Barry on Batteries: Adapting Hydromet for the Evolving Battery Market
Last month, we looked at the recycling processes for recovering cathode-active materials from black mass via pyrometallurgical, hydrometallurgical (Hydromet) and direct recycling methods. We also provided an overview of the pyrometallurgical process.
Building on that foundation, this article will take a more in-depth look at the Hydromet approach, which is a complex process involving numerous unit operations.
Let’s Take it From the Beginning
Once we produce black mass via a mechanical, drying or sorting recycling process, we then convey or transfer it to a separate location. Using the Hydromet process, material recovery is achieved via leaching in acids (or bases), impurity removal, metal extraction and lithium recovery.
Each step requires solid-liquid separation, clarification, process drying, reacting and solids handling. Given the number of steps, holistic chemical engineering is necessary to ensure optimum operations.
In the initial stage, metal ions dissolve from the black mass, including nickel, cobalt, manganese, aluminum, iron and lithium. The most common leaching agent is a mixture of sulfuric acid and hydrogen peroxide.
The process requires several critical decisions. First, processors must choose the leaching agent – this could be an inorganic, organic or a bioleaching agent.
They must then select a reducing agent, such as hydrogen peroxide, sodium-based compounds, glucose and others. When you consider the possible combinations and concentration ratios, the choices become exponential.
With the chemistry decided, it’s time to select the mixing technology or the solid-liquid separation technology with or without leaching or washing capabilities.
The decision depends upon the leaching mechanism – if the chemistry is based on dissolution and contact time (mixing) or displacement (SLS). The SLS technology can be vacuum belt filters or filter presses depending upon cycle times, containment, leaching efficiencies via displacement washing, solids and liquid handling.
Now, before you can process the leachate or clean filtrate to recover the valuable metals, there is a purification process to remove unwanted dissolved metal ions, such as aluminum and iron through precipitation with pH adjustment and SLS.
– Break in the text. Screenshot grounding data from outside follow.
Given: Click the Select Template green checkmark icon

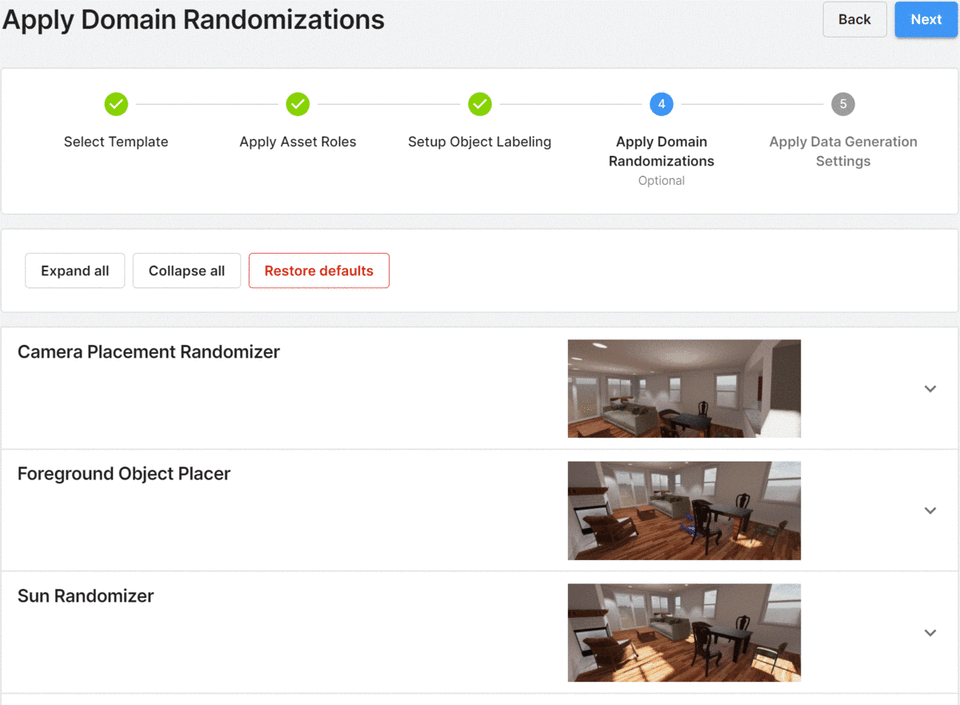Looking at the screenshot, I should (116, 104).
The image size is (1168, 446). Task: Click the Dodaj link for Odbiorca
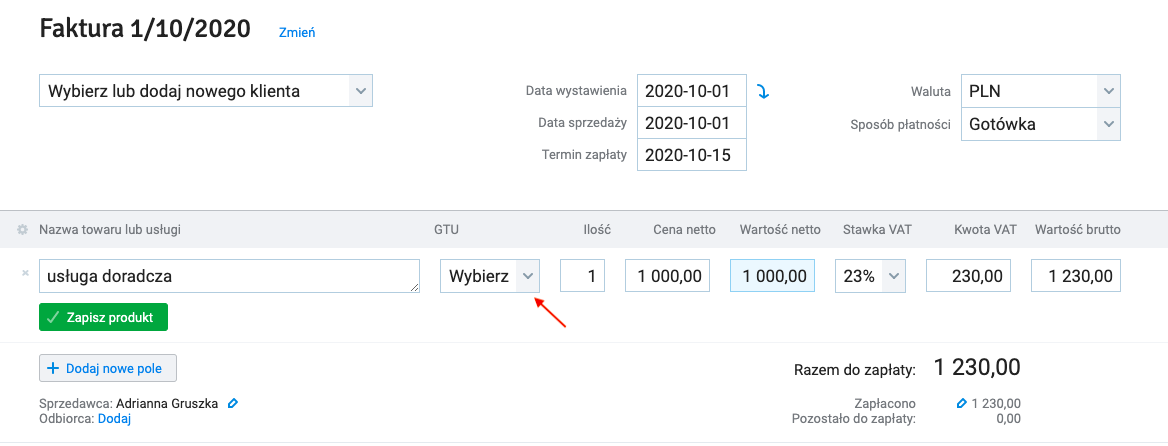point(114,418)
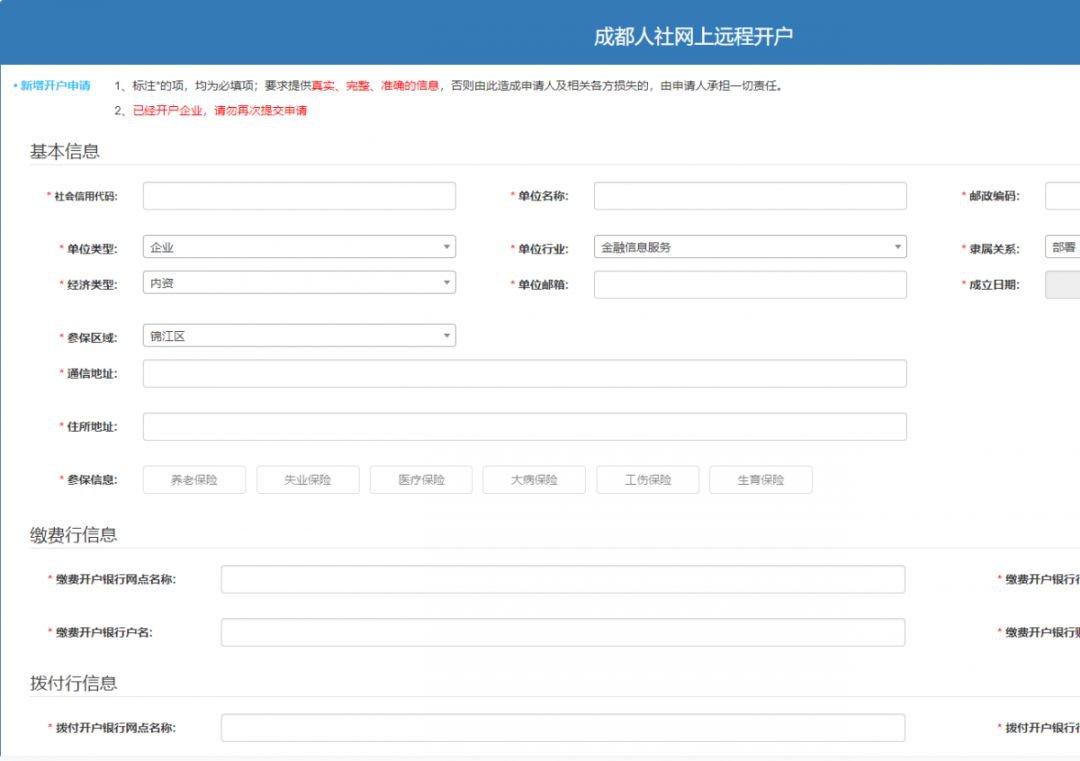Toggle the 养老保险 insurance option

click(x=194, y=480)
You also need to remove unleached solids, such as carbon and graphite, from the black mass. A future column will discuss graphite, which comes with additional challenges.
At this stage, the clean, solids-free leachate or filtrate is ready to move to the next process of recovering lithium, nickel, cobalt and manganese metals. For this recovery step there also are many options for ion exchange, including solvent extraction, chemical precipitation or electrolysis. In this step, you recover cobalt, nickel and manganese separately.
The leachate/filtrate then continues to lithium recovery via precipitation and/or crystallization. This adds further complexity to your SLS choices with a nutsche filter-dryer.
This process recovers all high-purity battery metal materials for recycling. Battery manufacturers then reformulate these battery-grade materials into cathode-active components. However, the Hydromet process presents significant challenges.
It operates as a complex chemical refinery, demanding extensive chemistry knowledge, equipment expertise and the ability to seamlessly integrate each step. Mastering this intricate process poses considerable difficulty.
Hydromet Meets Lithium-iron-Phosphate
The focus here has been on recycling lithium-ion batteries. However, it's important to note that an alternative technology is gaining traction: lithium-iron-phosphate (LFP) batteries.
LFP batteries eliminate the need for cobalt, nickel and aluminum, making them less expensive to produce. The choice between LIBs and LFPs ultimately depends on the preferences of automotive manufacturers.
This evolving market landscape means the Hydromet process will need to demonstrate significant flexibility and adaptability to handle both LIB and LFP chemistries. Ongoing research aims to optimize these processes for cost, versatility, environmental impact and sustainability.
Overall, this is a rapidly changing field filled with opportunities for chemical experts and innovative plants. We all have a role to play in advancing these critical recycling technologies.
The Hydromet process is already operational, and with continued improvements it can become an essential part of a more circular, sustainable battery ecosystem.